=== Section Start ===

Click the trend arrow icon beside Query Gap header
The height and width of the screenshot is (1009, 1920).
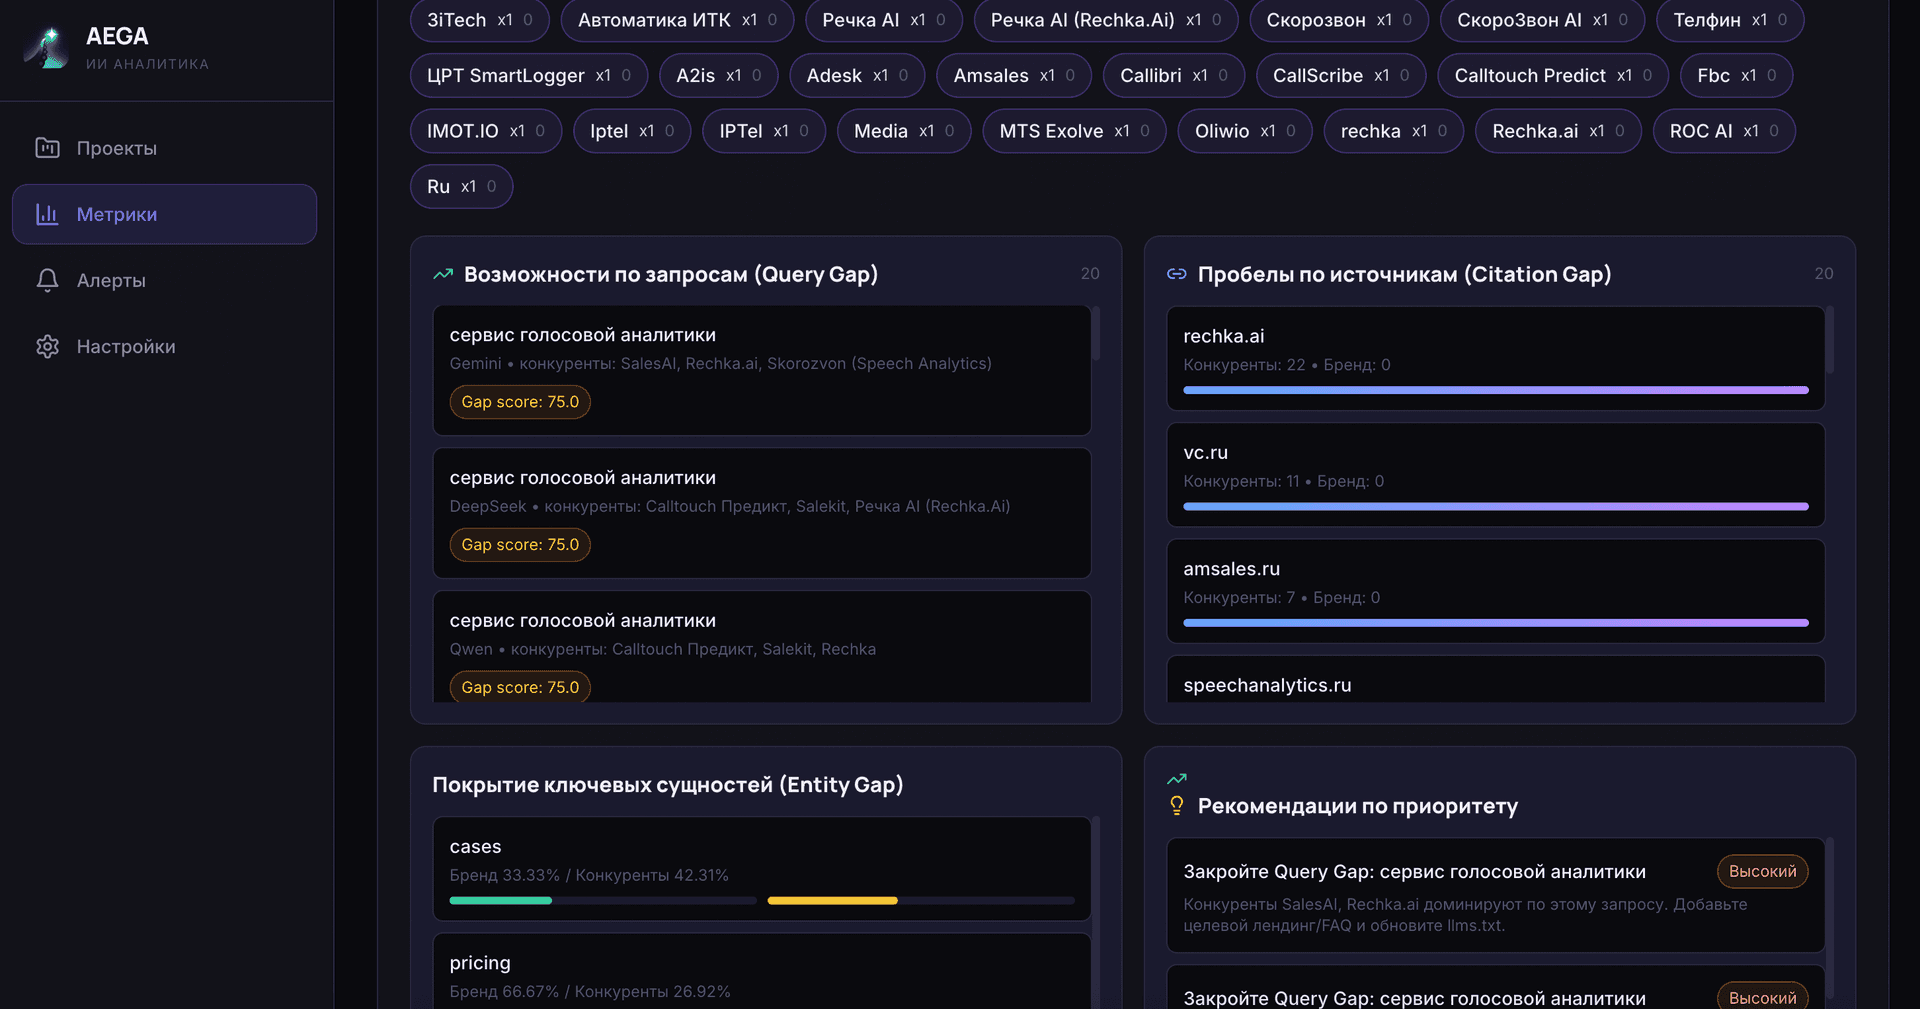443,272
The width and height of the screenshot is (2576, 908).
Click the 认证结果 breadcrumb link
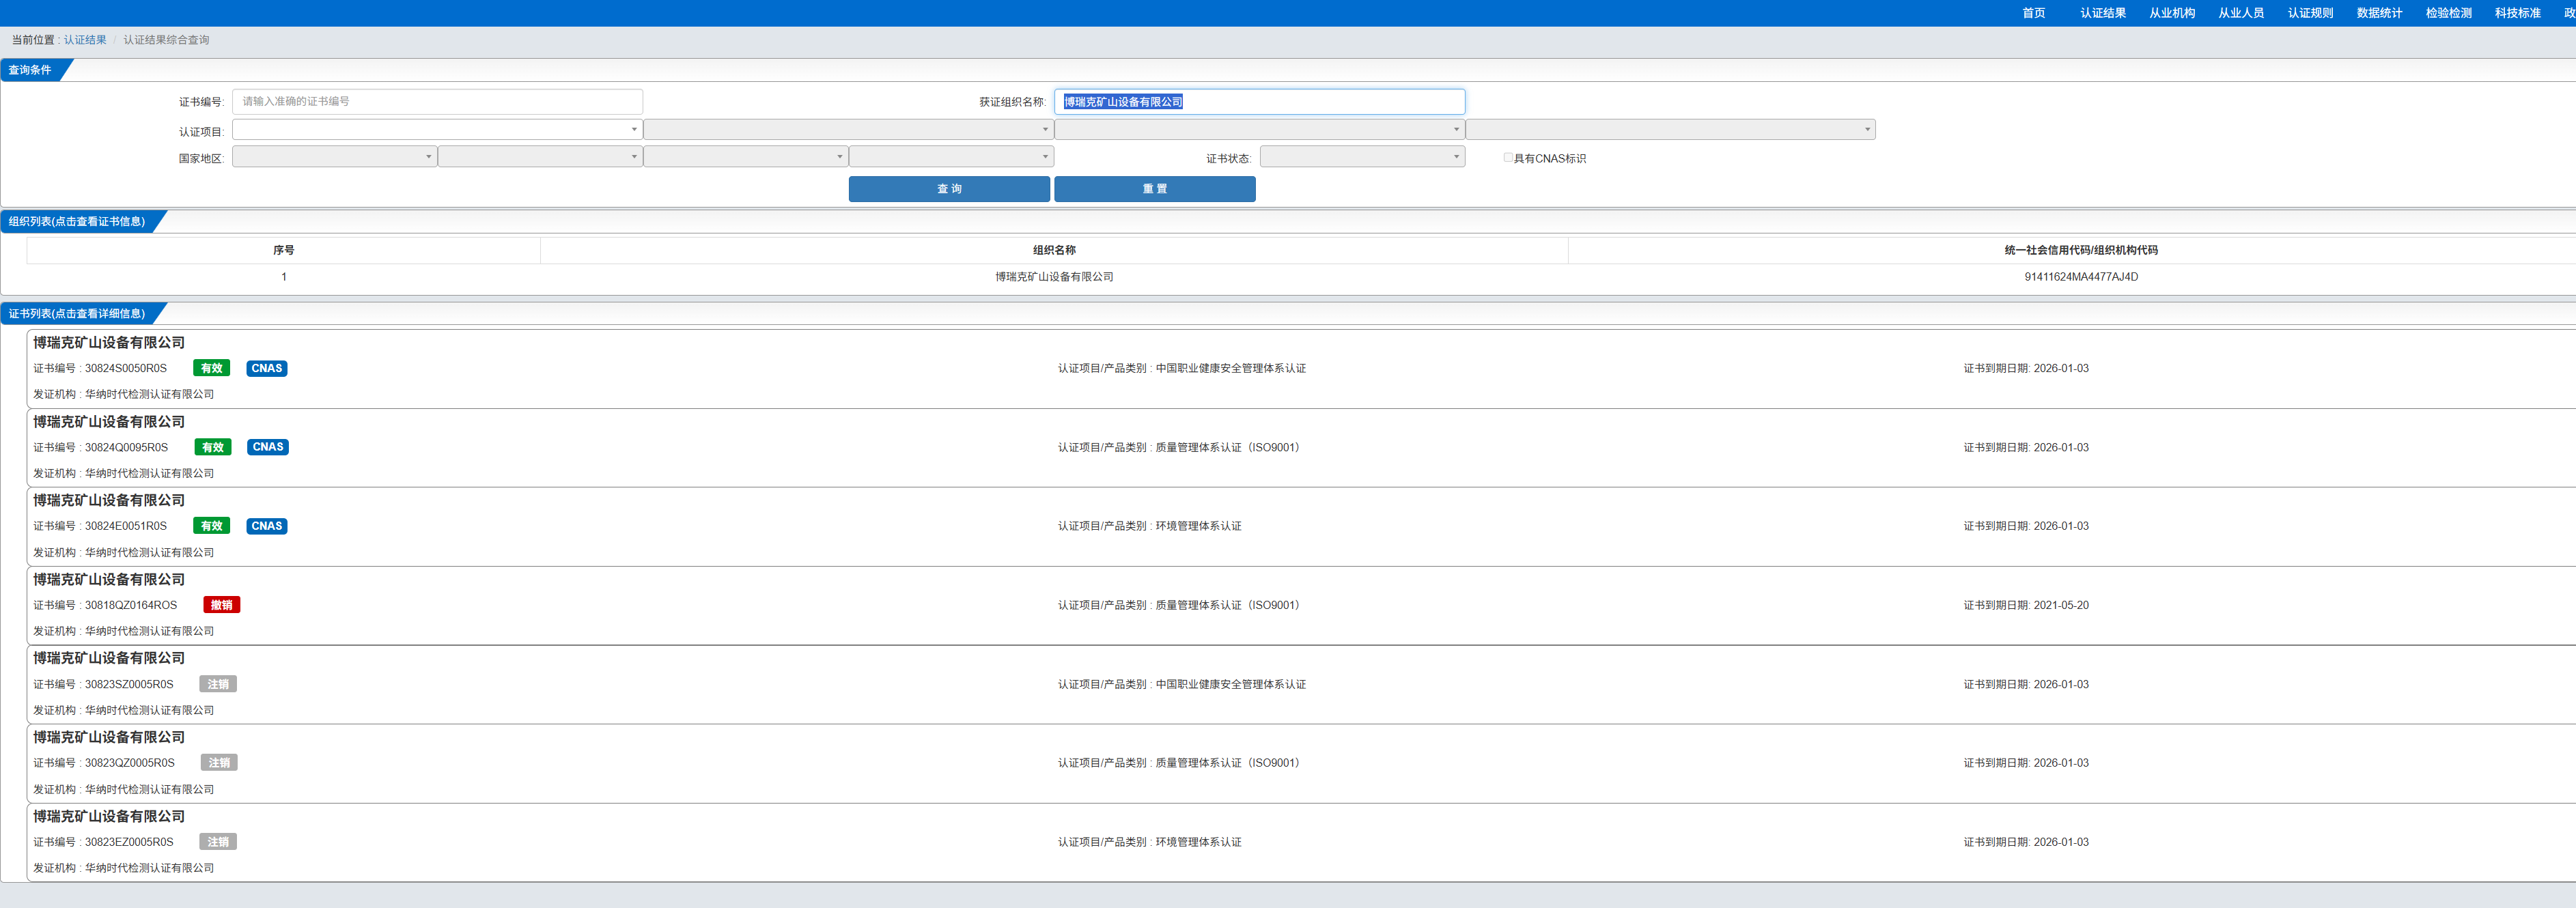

=== Section End ===

● **The problem**: Leaving out any images, restate every record word for word.

● **Output for this task**:
Click the trend arrow icon beside Query Gap header
The height and width of the screenshot is (1009, 1920).
443,272
The width and height of the screenshot is (2576, 908).
Click the 认证结果 breadcrumb link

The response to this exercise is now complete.